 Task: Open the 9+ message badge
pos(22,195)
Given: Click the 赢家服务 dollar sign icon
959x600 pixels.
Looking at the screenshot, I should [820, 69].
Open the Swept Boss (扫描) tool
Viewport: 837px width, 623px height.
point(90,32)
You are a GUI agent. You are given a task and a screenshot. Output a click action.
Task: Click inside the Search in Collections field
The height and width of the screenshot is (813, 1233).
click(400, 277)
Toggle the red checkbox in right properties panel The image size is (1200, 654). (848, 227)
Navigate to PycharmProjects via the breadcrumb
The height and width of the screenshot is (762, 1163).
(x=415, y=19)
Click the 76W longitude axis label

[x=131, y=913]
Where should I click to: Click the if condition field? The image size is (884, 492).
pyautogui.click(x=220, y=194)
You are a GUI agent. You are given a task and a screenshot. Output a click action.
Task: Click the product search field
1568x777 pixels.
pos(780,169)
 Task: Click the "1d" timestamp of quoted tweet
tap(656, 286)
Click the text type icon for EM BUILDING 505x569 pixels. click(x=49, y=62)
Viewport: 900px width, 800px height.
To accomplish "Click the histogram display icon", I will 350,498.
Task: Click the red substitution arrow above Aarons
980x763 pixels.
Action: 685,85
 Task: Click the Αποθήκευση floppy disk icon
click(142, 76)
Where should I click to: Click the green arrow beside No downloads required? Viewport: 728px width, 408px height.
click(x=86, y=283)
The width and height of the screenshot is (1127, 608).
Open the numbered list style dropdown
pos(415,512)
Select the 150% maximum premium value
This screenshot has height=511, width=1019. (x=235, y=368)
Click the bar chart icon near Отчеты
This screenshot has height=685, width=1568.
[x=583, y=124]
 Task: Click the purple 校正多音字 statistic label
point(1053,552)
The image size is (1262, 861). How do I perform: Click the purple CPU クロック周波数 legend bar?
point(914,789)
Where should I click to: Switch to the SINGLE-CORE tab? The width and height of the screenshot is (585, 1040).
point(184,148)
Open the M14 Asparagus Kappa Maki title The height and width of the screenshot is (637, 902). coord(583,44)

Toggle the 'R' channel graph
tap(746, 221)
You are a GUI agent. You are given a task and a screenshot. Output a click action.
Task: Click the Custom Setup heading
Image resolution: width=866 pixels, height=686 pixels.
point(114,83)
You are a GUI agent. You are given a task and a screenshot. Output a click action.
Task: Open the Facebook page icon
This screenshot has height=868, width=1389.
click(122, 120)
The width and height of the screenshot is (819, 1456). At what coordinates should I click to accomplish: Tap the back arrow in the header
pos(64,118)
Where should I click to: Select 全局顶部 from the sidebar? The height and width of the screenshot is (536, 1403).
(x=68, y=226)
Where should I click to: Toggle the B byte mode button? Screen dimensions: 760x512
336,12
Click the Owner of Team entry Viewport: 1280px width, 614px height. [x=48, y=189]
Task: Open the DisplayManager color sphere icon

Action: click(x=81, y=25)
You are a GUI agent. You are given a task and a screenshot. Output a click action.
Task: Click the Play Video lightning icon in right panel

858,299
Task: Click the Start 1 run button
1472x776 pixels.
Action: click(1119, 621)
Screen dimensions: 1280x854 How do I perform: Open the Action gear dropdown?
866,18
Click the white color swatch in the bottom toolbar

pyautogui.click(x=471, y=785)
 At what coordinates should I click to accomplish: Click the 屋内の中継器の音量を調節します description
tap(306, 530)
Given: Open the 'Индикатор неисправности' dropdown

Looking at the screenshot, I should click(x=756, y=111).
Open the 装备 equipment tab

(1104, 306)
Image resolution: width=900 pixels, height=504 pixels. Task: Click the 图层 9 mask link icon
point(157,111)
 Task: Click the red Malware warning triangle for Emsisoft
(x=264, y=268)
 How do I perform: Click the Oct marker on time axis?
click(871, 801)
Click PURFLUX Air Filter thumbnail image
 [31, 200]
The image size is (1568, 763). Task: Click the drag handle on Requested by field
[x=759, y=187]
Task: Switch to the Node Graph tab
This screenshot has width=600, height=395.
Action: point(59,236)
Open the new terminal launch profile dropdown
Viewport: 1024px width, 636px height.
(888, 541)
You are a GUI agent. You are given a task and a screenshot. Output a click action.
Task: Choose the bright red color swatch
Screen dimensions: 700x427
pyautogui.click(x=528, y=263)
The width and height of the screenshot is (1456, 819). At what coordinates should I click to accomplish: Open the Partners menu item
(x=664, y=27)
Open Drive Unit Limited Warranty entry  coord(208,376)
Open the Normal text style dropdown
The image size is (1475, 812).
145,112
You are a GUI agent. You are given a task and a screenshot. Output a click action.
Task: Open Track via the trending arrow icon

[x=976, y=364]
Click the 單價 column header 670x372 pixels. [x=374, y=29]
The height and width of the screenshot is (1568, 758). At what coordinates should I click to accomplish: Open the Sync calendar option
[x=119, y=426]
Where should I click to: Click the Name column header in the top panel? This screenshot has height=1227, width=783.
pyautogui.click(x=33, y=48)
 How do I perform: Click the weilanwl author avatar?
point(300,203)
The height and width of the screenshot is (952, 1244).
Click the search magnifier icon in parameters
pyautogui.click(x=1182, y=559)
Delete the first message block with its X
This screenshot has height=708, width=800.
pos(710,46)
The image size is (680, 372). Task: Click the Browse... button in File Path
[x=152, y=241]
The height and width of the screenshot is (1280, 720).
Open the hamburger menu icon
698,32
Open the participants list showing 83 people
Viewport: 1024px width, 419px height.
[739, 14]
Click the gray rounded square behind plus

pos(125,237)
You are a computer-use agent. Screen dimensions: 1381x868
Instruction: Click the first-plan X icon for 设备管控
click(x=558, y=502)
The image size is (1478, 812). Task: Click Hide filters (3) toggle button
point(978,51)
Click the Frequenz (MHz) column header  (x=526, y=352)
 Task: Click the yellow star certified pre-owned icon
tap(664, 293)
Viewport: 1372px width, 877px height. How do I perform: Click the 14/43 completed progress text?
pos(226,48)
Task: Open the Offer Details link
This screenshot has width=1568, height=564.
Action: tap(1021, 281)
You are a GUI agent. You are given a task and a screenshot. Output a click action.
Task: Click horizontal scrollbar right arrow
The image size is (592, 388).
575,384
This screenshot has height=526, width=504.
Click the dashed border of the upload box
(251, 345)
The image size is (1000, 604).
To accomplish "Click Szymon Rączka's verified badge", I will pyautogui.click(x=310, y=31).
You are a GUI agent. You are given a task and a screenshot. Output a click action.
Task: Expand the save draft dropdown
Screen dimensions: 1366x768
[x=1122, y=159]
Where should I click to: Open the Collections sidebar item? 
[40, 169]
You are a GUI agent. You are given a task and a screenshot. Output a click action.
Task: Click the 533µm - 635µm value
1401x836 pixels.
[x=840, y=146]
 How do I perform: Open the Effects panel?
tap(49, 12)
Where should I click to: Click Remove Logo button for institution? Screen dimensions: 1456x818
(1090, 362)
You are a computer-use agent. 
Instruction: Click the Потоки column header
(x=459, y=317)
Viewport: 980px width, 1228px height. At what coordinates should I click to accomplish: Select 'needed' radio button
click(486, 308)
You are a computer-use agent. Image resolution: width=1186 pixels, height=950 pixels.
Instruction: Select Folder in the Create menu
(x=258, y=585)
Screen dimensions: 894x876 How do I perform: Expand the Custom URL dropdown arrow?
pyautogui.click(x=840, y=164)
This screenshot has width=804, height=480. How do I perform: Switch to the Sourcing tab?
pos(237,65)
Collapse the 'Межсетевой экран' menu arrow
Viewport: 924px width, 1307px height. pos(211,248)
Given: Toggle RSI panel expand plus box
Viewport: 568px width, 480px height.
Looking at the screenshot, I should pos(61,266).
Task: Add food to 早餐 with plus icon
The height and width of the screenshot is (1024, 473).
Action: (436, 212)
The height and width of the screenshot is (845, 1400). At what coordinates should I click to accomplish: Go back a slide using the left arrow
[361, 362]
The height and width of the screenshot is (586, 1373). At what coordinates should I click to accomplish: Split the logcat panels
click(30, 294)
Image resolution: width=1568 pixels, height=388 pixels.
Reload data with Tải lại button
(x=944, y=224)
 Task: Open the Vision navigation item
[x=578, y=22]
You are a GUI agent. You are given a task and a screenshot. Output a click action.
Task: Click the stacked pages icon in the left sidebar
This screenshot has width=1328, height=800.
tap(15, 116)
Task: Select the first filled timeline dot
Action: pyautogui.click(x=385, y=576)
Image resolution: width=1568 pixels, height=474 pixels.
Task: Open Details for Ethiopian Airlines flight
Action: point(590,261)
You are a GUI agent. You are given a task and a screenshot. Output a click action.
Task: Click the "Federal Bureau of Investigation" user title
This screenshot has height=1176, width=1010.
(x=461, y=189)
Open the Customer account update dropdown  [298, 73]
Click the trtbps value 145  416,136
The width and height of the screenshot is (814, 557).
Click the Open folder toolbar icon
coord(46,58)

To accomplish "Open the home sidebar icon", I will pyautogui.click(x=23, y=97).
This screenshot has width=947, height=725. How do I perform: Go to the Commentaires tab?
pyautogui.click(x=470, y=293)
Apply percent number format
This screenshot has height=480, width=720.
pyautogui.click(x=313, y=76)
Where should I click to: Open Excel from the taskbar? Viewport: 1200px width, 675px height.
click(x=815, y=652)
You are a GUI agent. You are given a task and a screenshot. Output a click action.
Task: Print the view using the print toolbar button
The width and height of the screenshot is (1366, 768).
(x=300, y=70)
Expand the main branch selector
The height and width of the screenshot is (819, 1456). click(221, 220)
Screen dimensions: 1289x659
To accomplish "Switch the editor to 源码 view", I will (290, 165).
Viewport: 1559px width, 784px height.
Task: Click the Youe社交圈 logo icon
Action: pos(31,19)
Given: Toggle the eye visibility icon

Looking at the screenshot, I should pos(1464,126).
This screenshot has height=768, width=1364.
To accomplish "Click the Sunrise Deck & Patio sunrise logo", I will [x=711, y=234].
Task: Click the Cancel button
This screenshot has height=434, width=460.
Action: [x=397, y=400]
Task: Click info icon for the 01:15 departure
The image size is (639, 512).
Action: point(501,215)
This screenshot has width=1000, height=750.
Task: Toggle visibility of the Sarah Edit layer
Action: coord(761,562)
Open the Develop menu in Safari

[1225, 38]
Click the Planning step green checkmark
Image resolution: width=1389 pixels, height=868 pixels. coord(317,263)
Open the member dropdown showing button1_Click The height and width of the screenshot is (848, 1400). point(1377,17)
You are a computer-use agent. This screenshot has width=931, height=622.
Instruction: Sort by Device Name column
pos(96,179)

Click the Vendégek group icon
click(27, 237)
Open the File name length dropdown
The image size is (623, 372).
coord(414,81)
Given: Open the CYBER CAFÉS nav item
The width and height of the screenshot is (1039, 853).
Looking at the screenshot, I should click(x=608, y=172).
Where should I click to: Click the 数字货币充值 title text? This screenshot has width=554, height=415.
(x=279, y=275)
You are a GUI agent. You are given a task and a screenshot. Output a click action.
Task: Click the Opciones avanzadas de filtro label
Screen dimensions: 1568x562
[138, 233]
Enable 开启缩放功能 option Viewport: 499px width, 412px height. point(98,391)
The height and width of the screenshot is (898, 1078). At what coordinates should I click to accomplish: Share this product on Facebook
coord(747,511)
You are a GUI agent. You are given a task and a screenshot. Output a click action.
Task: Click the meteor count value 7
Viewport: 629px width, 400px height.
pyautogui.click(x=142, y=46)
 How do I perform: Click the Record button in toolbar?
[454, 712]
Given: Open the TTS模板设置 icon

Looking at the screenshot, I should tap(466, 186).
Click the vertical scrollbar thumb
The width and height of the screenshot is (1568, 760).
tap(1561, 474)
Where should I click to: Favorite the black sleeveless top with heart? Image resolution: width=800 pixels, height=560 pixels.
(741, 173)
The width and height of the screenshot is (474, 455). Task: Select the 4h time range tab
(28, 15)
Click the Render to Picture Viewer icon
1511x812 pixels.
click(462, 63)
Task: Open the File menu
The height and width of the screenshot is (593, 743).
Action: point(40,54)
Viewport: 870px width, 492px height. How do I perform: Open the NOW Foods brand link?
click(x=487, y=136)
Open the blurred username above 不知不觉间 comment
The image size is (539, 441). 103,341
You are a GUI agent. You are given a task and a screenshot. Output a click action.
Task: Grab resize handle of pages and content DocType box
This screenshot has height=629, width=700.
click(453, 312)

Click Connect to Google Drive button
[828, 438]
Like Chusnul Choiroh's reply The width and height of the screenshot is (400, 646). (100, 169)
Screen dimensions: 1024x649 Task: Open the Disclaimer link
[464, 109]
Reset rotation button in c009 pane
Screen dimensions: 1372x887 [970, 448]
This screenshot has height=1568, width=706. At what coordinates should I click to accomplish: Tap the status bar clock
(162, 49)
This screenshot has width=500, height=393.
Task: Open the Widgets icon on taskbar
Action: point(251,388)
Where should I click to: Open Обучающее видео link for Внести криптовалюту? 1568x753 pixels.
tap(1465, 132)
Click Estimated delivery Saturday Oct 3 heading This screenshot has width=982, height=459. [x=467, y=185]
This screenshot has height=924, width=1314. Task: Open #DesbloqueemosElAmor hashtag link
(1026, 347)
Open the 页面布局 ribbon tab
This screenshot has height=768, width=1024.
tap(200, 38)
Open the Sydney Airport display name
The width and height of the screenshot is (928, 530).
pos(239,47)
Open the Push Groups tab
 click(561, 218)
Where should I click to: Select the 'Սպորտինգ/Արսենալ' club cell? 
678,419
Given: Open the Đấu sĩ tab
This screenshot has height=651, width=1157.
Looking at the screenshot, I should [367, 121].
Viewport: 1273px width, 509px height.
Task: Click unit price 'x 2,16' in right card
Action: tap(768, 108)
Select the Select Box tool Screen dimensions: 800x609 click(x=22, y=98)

*Assignment:* Determine how many lines in the listing above contain "heading", giving the number and no other words.

*Solution:* 2